Convert the record lines into a Markdown table with the columns Number and Record line, starting at the line containing "The width and height of the screenshot is (1600, 525)." and ending at the end of the records. Omit blank lines and leave the pictures out of the answer.
— Start RAW RECORDS —
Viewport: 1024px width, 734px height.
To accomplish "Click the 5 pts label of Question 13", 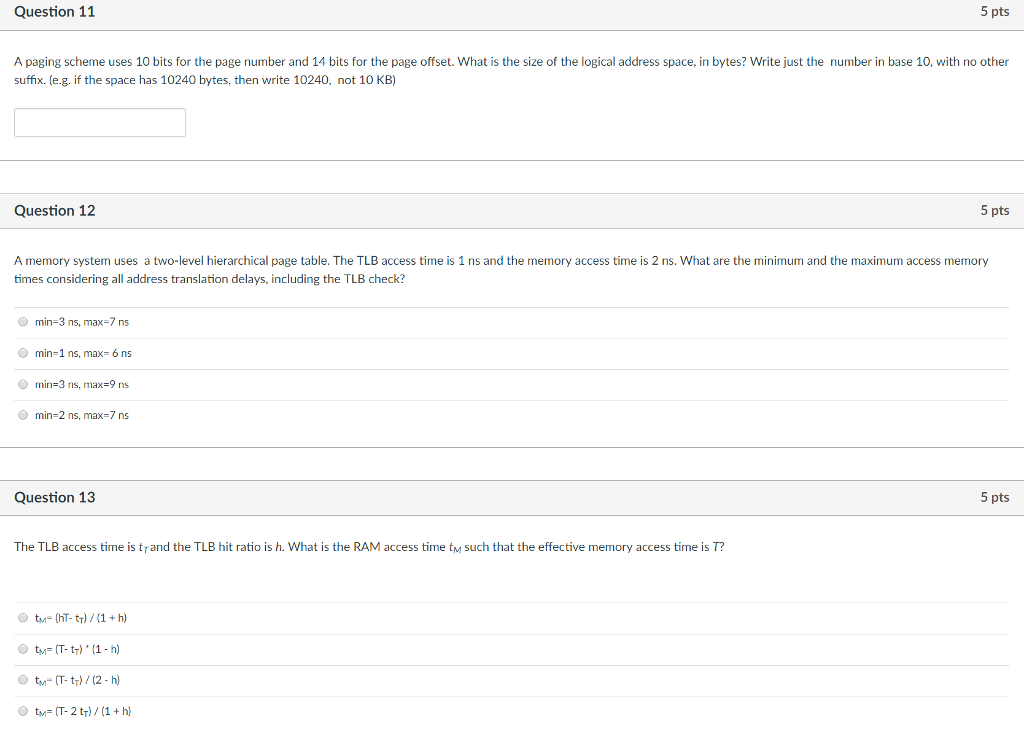I will (x=994, y=497).
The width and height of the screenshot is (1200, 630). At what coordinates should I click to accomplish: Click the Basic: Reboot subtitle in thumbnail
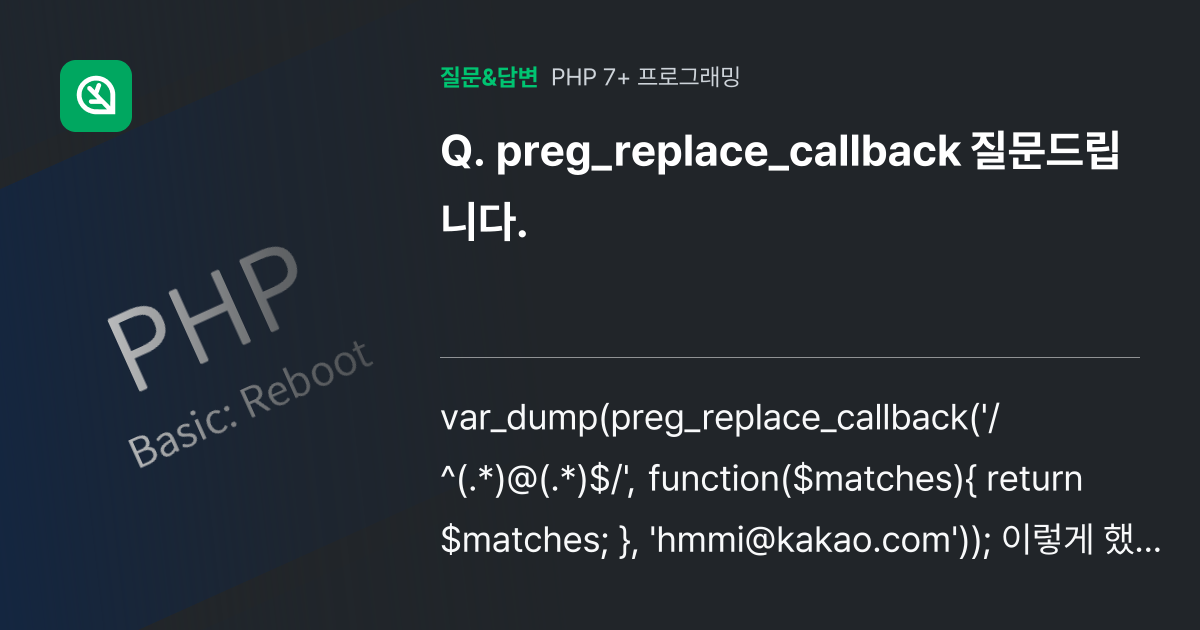tap(250, 405)
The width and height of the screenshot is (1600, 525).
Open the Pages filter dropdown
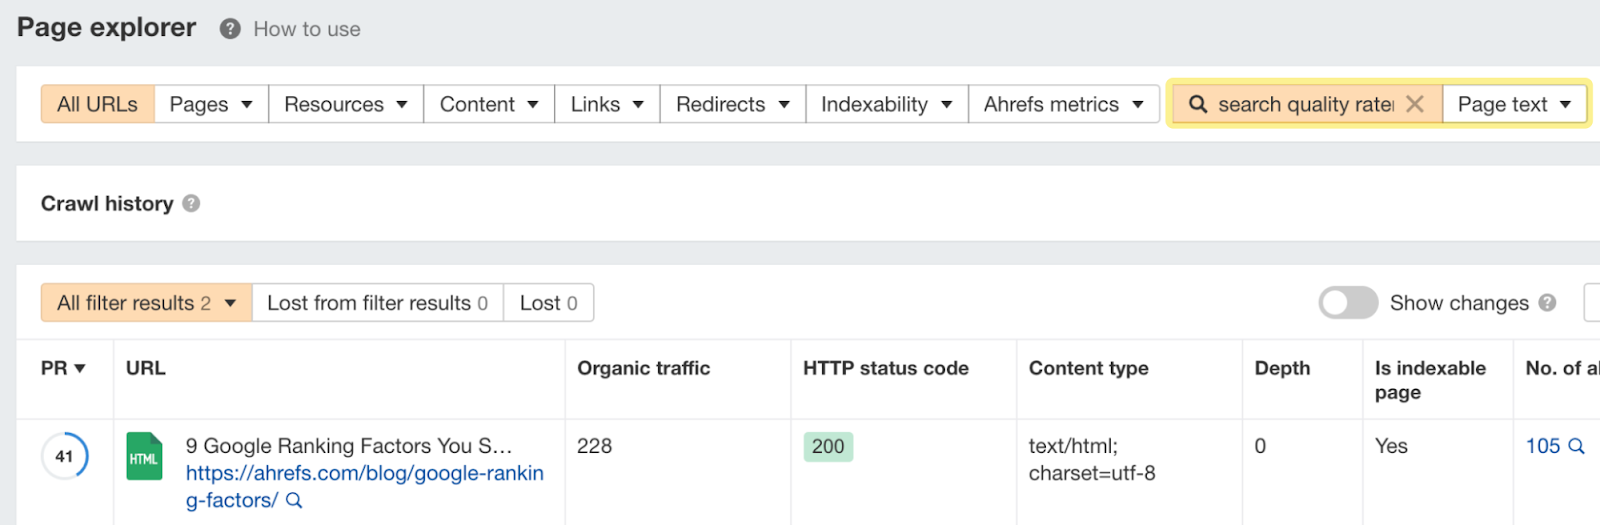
— End RAW RECORDS —
FINISHED TASK
| Number | Record line |
|---|---|
| 1 | The width and height of the screenshot is (1600, 525). |
| 2 | Open the Pages filter dropdown |